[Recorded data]
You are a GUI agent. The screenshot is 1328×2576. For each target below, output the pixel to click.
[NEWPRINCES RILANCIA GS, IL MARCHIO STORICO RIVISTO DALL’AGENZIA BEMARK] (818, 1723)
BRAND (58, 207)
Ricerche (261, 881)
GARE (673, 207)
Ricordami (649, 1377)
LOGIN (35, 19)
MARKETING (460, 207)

> **What you will do**
Your answer must be an exact transcription of all the data above.

> **Response for this exercise**
You are a GUI agent. The screenshot is 1328×2576. For each target below, output the pixel to click.
[NEWPRINCES RILANCIA GS, IL MARCHIO STORICO RIVISTO DALL’AGENZIA BEMARK] (818, 1723)
BRAND (58, 207)
Ricerche (261, 881)
GARE (673, 207)
Ricordami (649, 1377)
LOGIN (35, 19)
MARKETING (460, 207)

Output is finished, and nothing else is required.